[Saved entries]
━━━━━━━━━━━━━━━━
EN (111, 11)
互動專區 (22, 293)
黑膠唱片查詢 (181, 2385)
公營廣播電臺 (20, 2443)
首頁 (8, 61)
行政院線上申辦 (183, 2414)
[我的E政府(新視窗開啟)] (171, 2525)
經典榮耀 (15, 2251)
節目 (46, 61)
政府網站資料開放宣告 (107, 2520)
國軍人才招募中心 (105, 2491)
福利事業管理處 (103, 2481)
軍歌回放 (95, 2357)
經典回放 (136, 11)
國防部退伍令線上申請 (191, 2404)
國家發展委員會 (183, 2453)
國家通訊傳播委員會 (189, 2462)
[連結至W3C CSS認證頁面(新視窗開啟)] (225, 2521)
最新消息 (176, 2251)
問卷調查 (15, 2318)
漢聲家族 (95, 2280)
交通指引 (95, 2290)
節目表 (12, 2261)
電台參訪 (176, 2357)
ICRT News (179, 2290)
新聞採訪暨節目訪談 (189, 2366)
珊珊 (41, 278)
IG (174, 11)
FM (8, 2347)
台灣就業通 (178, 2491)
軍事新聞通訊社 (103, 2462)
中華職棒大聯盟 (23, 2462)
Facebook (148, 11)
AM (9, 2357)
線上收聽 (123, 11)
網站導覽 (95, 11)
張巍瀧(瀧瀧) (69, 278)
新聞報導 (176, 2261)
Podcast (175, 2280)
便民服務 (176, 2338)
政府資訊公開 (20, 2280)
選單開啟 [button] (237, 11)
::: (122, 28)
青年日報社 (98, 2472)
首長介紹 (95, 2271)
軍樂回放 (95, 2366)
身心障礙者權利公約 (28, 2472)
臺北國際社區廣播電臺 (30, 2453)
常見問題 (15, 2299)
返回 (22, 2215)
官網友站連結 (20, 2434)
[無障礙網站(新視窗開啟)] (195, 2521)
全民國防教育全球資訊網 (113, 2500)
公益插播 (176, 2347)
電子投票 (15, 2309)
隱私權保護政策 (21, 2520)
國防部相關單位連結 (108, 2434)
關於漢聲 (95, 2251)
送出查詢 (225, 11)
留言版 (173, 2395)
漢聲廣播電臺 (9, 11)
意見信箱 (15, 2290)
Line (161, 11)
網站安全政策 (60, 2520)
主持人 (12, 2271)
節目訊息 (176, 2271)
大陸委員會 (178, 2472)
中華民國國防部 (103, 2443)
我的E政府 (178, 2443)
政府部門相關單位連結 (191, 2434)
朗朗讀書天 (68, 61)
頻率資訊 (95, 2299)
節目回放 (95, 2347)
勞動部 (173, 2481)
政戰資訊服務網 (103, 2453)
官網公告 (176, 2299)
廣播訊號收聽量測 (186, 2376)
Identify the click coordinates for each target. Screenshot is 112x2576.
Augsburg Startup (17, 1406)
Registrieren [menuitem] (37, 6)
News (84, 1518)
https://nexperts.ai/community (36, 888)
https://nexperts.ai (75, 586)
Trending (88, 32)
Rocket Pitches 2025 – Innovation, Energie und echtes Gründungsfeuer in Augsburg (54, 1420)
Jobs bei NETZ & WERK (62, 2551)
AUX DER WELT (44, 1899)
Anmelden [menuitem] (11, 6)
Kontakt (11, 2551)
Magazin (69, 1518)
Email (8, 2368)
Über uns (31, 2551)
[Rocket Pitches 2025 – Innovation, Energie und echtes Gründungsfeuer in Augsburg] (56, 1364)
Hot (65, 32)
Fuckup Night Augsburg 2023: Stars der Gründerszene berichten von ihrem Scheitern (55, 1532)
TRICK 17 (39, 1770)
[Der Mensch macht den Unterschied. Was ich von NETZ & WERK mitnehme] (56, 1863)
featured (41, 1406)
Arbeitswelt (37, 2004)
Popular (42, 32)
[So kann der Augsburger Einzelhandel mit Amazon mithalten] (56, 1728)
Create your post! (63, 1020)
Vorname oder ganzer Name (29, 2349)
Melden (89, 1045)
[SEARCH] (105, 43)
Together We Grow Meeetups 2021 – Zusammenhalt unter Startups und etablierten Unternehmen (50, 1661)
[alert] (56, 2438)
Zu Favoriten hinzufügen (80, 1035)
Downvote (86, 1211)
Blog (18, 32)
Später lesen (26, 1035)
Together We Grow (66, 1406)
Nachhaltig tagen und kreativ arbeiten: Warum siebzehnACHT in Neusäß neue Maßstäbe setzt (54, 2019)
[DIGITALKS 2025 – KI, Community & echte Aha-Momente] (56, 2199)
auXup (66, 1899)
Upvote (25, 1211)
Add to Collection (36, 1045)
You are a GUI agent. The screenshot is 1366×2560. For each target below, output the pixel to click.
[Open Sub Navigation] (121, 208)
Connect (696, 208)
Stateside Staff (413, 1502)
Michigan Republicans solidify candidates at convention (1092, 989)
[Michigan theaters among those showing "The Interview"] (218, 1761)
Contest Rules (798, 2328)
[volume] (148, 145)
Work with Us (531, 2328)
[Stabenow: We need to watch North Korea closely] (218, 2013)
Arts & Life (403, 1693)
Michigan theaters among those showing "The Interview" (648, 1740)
━━━━━━━━━━━━━━━━
Activity: What is the number of lines in the data above that include the word "新視窗開啟"? Answer with that number only.

Response to the exercise: 3